Tekst do przeczytania:
* * * *

Dzisiaj o jednej z naturalnych terapii a mianowicie o aromaterapii. Zapewne część z Was korzysta z jej dobrodziejstw, ale założę się, że jeszcze nie wszyscy spróbowali.
W tym poście powiemy sobie o rzeczach podstawowych i najważniejszych, w kolejnym zaś powiemy sobie o czym warto pamiętać przy kupnie olejków. Zapraszam do lektury :)
Czym są aromaterapia i olejki eteryczne?
Aromaterapia jest metodą terapeutyczną wykorzystującą olejki eteryczne w celach leczniczych. Na krótkim kursie aromaterapii jaki odbyłam w czasie nauki masażu podano nam podstawową definicję, w której to zapachy są środkiem leczniczym wykorzystywanym w tej terapii. Moim zdaniem jednak uznanie aromaterapii za zapachy to jednak lekka przesada i może wprowadzać w błąd, bo nagle granica pomiędzy olejkami eterycznymi, a zapachowymi staje się bardzo cienka.

* * * *

Napisz dalszy ciąg tekstu o aromaterapii, zaczynając zaraz po jego ostatnim zdaniu.

[Przechowywane pozycje]
* * * *

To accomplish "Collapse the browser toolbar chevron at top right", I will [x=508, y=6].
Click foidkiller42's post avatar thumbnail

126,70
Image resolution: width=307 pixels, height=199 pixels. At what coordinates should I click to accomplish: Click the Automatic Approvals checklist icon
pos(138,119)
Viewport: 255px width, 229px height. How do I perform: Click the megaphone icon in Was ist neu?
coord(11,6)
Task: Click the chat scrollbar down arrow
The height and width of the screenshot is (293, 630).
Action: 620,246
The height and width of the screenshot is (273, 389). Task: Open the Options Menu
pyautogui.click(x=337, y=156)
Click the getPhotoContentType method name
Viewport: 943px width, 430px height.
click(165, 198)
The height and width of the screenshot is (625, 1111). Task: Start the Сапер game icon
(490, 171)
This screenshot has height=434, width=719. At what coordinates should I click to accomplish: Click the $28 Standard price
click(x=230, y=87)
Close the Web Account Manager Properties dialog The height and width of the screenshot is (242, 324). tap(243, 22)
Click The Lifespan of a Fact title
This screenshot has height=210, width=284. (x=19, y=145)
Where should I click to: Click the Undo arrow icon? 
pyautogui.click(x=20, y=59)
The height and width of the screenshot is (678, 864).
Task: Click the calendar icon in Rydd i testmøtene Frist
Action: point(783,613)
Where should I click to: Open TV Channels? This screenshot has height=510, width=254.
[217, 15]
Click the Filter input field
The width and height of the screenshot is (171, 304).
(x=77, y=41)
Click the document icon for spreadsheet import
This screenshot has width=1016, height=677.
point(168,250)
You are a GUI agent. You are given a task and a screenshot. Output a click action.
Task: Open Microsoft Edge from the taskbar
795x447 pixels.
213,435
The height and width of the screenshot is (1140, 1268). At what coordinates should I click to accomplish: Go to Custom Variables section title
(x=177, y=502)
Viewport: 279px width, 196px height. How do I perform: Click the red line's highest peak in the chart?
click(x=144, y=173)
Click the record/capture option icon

* * * *

Odpowiedź pisemna:
No dobrze, a czym są te olejki? Olejki eteryczne to wonne silne wyciągi z różnych części roślin, np. kwiatów, liści, łodyg czy kory. Mają dość bogaty skład chemiczny. Rozpuszczają się w tłuszczach i alkoholu. Nie tylko intensywnie pachną, ale wykazują również właściwości lecznicze. Oczywiście nie należy ich mylić z olejkami zapachowymi/ syntetycznymi ponieważ olejki zapachowe mają nam tylko ładnie pachnieć i absolutnie nie leczą.
Pojawia się nam jeszcze nowe pojęcie, a mianowicie chemotyp, czyli właściwości chemiczne danego gatunku. Co ciekawe, rośliny nawet w obrębie jednego gatunku potrafią się mocno różnić. Prawda jest taka, że wszystko zależy od zbiorów, gleby, nasłonecznienia itd. Dlatego nie zdziwcie się jeśli zauważycie różnice pomiędzy tymi samymi olejkami eterycznymi.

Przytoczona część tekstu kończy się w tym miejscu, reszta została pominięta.